Article

A Just Food System Is Not Given--It's Grown

June 3, 2025

Beloved Community,


We are living through a moment of transformation, where food is not just nourishment, but resistance. Not just a value, but a strategy for survival.


Right now, the federal government is proposing deep cuts to SNAP and agricultural programs—policies that will land hardest on those already carrying generational weight: low-income families, elders, youth, and Black and Brown growers who have built life out of scarcity. These are not fiscal decisions. They are declarations: hunger is acceptable. Control is preferred. Liberation through land and food is a threat.


At Growing Hope, we reject that logic.
We are building food sovereignty in Ypsilanti.

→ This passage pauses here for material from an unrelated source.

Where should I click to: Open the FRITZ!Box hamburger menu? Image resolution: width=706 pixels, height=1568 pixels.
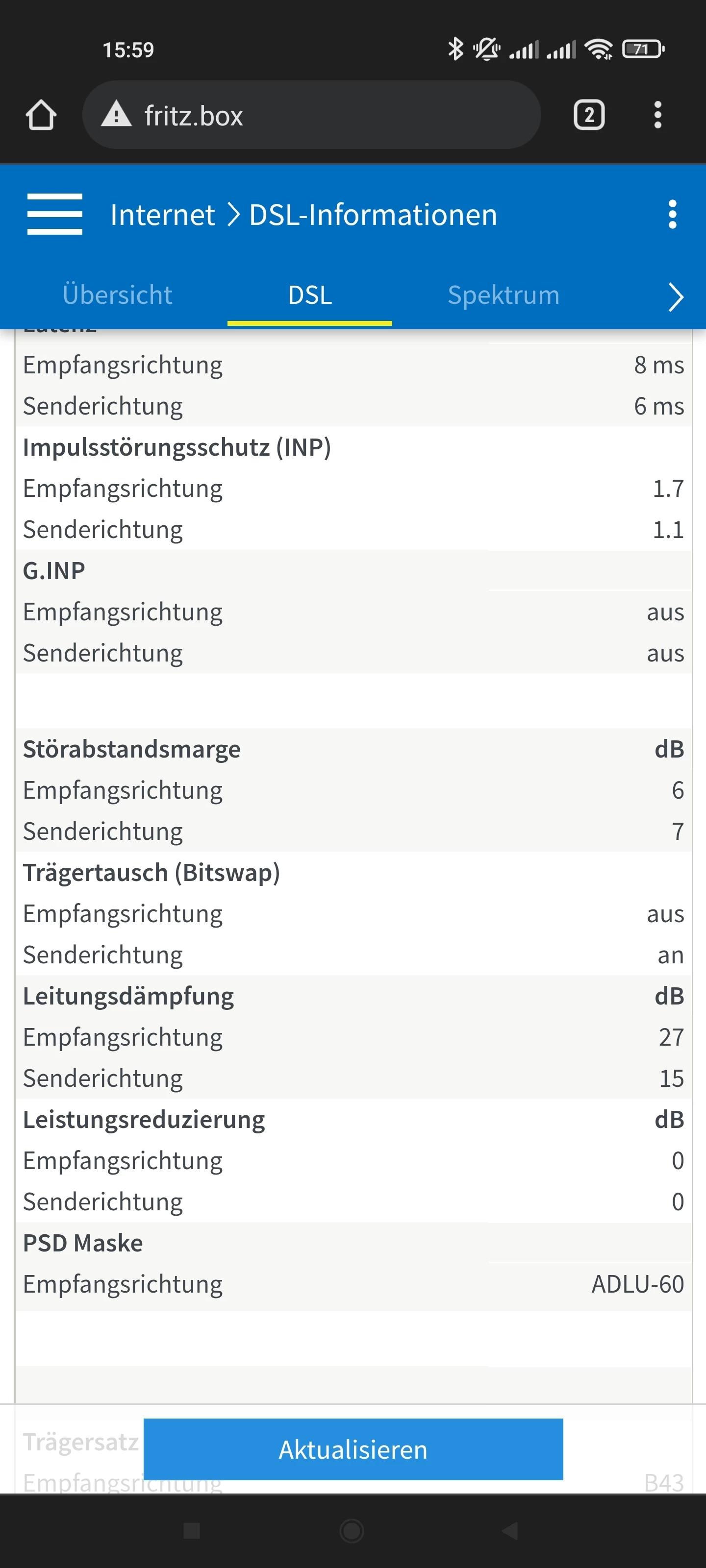point(55,214)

We grow not for charity, but for power. We believe our people deserve more than handouts—they deserve the tools to feed themselves, their kin, and their neighbors with dignity.


The stakes are real. SNAP cuts will force impossible choices: rent or groceries, insulin or dinner. Food pantries, already threadbare, will shoulder what systems abandon. And local growers, especially Black farmers, will feel these cuts in shrinking markets, broken promises, and lost infrastructure. One grower shared, “We were finally starting to believe we had a place in this system. Now they’re pulling the rug again.”


This isn’t new. This is legacy. This is the pattern.
And still, we grow.


Because food sovereignty is not a trend—it is a birthright. It is the right to grow what sustains us, share what we harvest, and control our future without permission.


So what now?
We move.


  1. Speak up. Call your reps. Tell them: cuts to SNAP and ag supports are attacks on our future.
  2. Invest local. Every dollar at the farmers market is a vote for resilience.
  3. Organize. Join us in shifting land, infrastructure, and food power into community hands.
  4. Grow. Grow food for yourself, your family, and your community.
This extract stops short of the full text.